Not coming to NY anytime soon, right? ): I am in love.


----------



## ari3189 (Dec 2, 2007)

oh. my. god. i want the blue girl! where are you


----------



## ari3189 (Dec 2, 2007)

oh, never mind. i just saw you are far far away.


----------



## Sami (Dec 11, 2007)

You're very close to me! I'm interested in the 4 week-old Blue Variberk... I wonder if I should ask. My girls might be jealous. *ponders*


----------



## Jacisaurusrex (Oct 6, 2007)

calories said:


> Not coming to NY anytime soon, right? ): I am in love.


Unfortunately not. It's a 5 hour drive minimum  Sorry bb


----------



## Jacisaurusrex (Oct 6, 2007)

ari3189 said:


> oh, never mind. i just saw you are far far away.

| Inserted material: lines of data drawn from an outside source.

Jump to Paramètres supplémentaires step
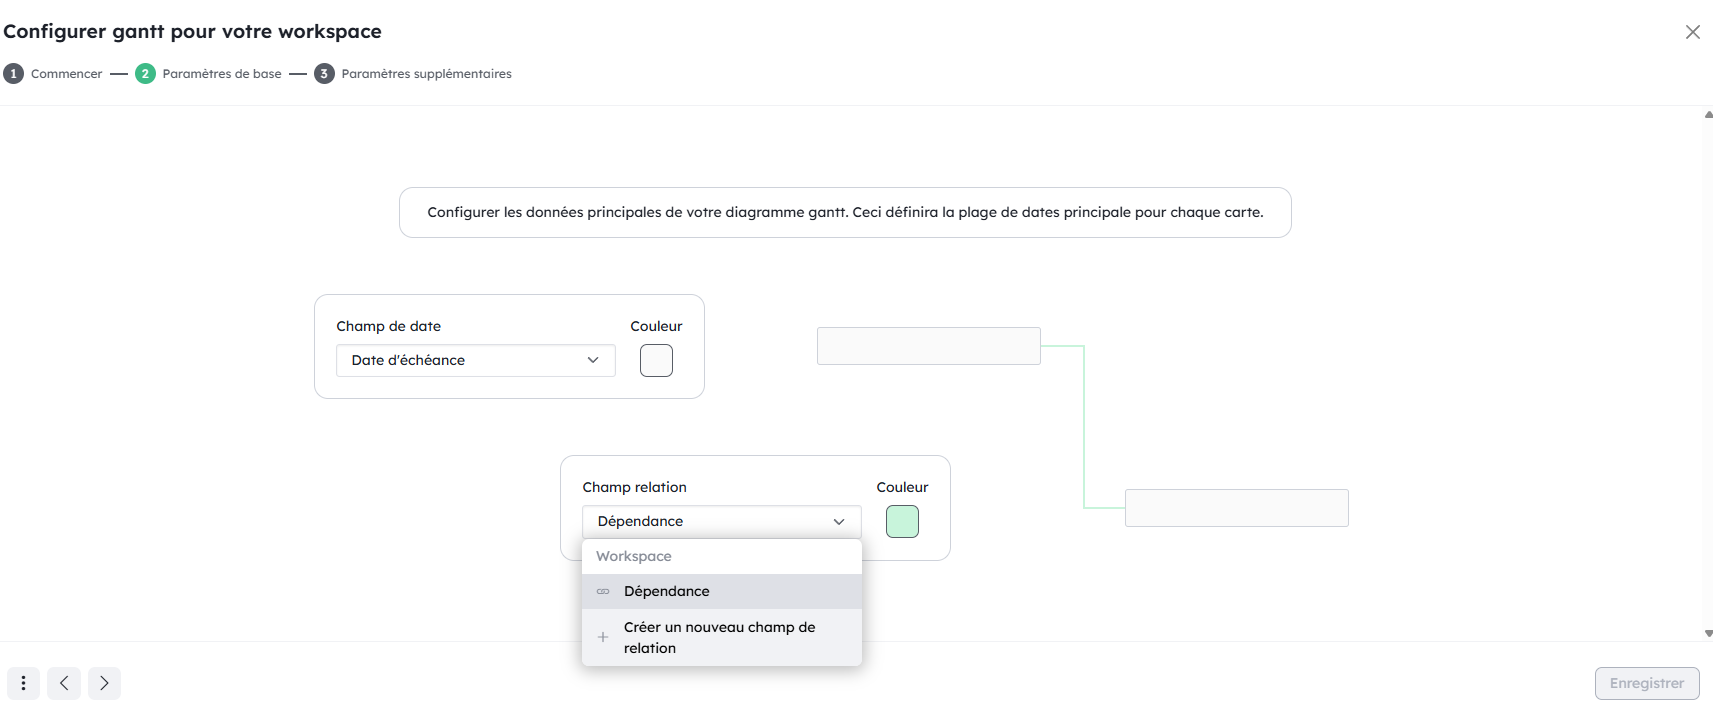1713x705 pixels. click(426, 74)
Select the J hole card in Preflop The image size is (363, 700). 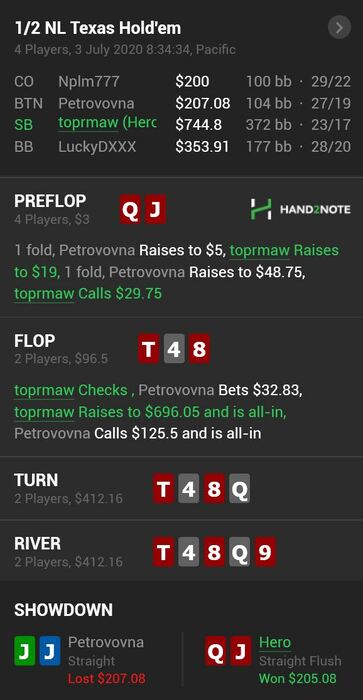click(155, 209)
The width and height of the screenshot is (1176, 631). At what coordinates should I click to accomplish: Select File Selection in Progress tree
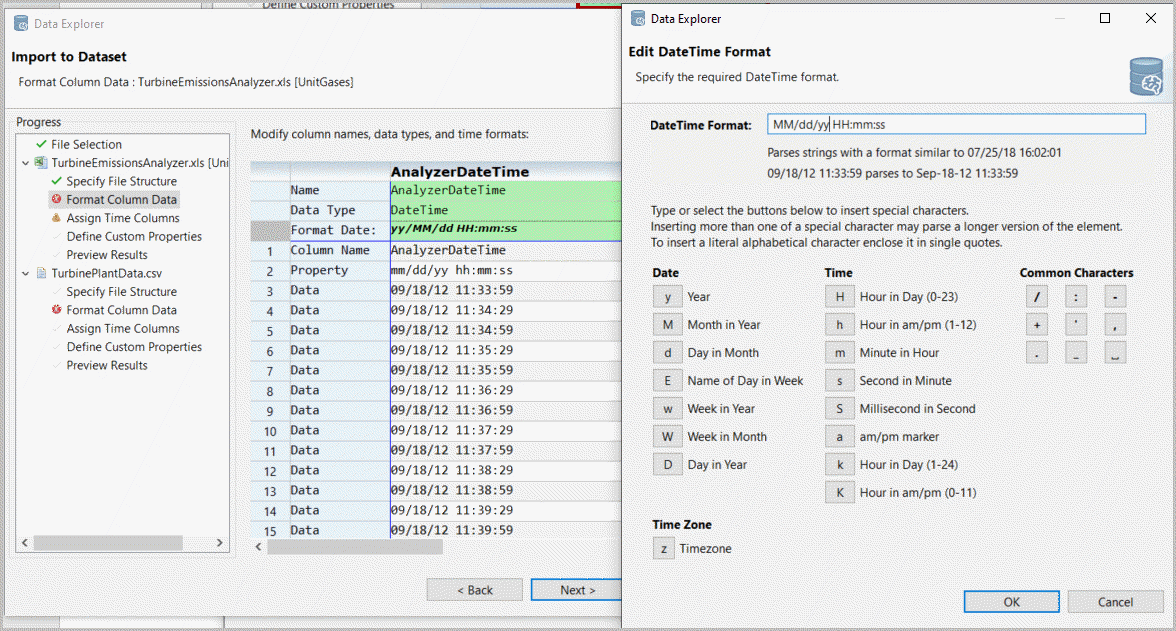tap(86, 145)
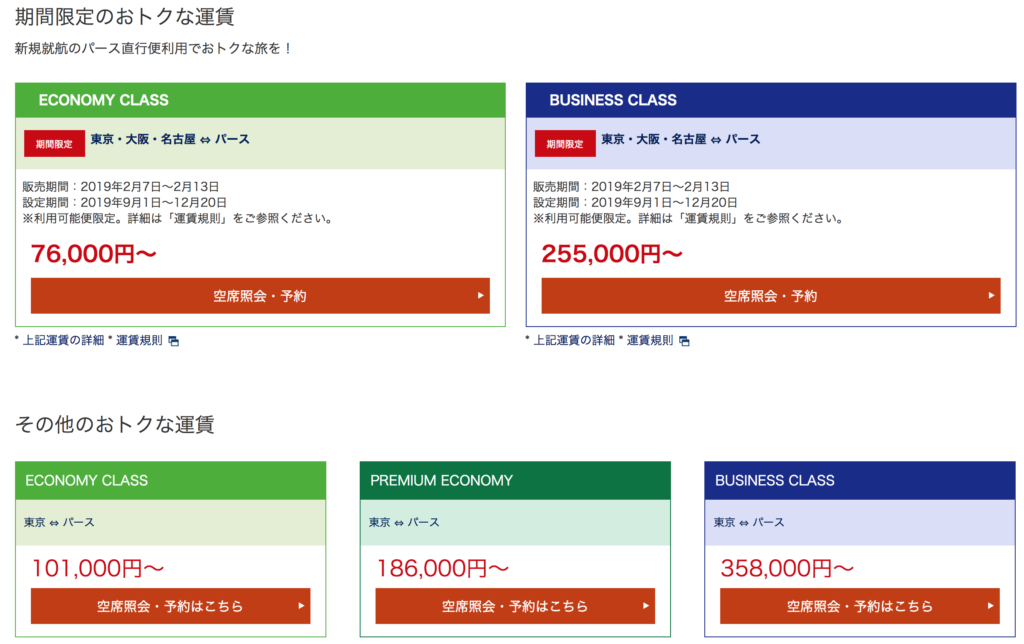Image resolution: width=1024 pixels, height=644 pixels.
Task: Click the PREMIUM ECONOMY card header
Action: click(x=515, y=480)
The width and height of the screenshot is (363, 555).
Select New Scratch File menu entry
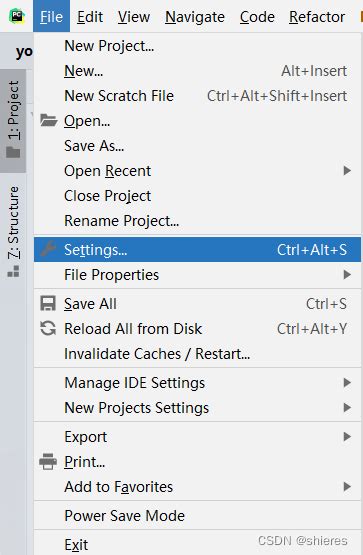(x=197, y=96)
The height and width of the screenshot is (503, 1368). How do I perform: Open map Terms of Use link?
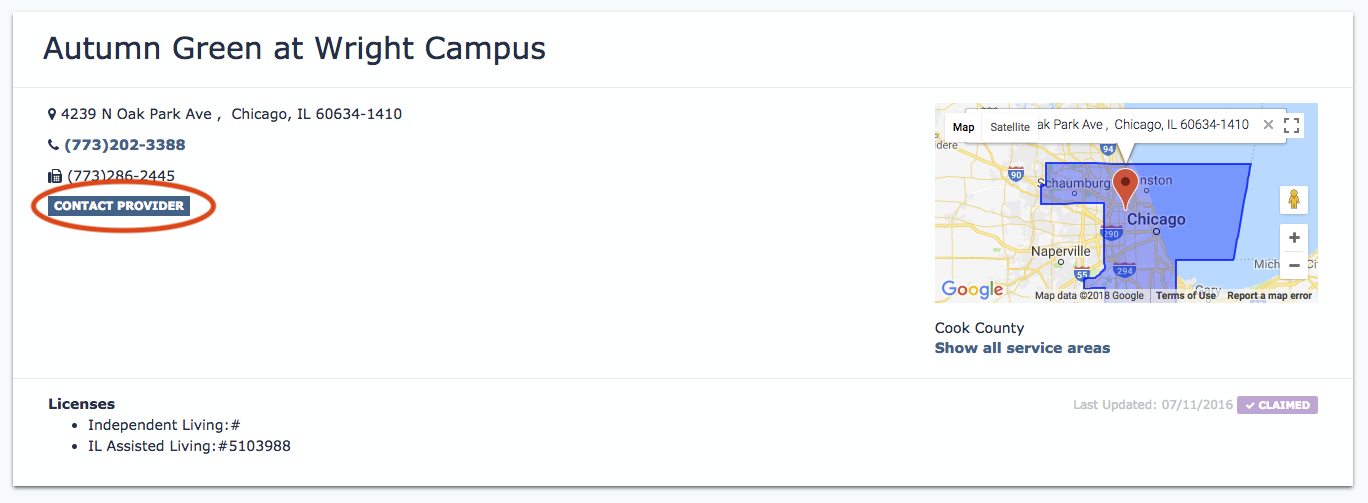1186,296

I'm sorry! I used to live in Monterey. Went to Seaside High


----------



## Jacisaurusrex (Oct 6, 2007)

Sami said:


> You're very close to me! I'm interested in the 4 week-old Blue Variberk... I wonder if I should ask. My girls might be jealous. *ponders*


Please let me know what you decide

[email protected]


----------



## twitch (Jan 4, 2007)

please read the format for posting sticky at the top of this section and apply to this thread. 

i want that 11 month old but i live far too far away. such sweeties. i hope you can find homes for them soon


----------



## Stephanie (Mar 25, 2007)

How long have you been breeding out of curiosity? I am wondering about your lines a bit since I have been looking for a russian blue hooded male for quite some time and am planning a trip back east soon.


----------



## A1APassion (Jul 29, 2007)

here is this poster's web site: http://www.freewebs.com/starrynightrattery/

Are breeders allowed to advertise here?


(BTW: great looking website but I wasn't able to find any info about your lines)


----------



## Stephanie (Mar 25, 2007)

yeah i saw that a1apassion I was just wondering if they had been breeding before 2007 and this was a new line.

:quick edit: what are the pedigrees on these rats? Just wondering if you work with anther breeder and what not I can't find any of this information on your site


----------



## calories (Dec 7, 2007)

curious if the himalayan still needs a home? i'm going down to FL next week and mightbe able to pick up..


----------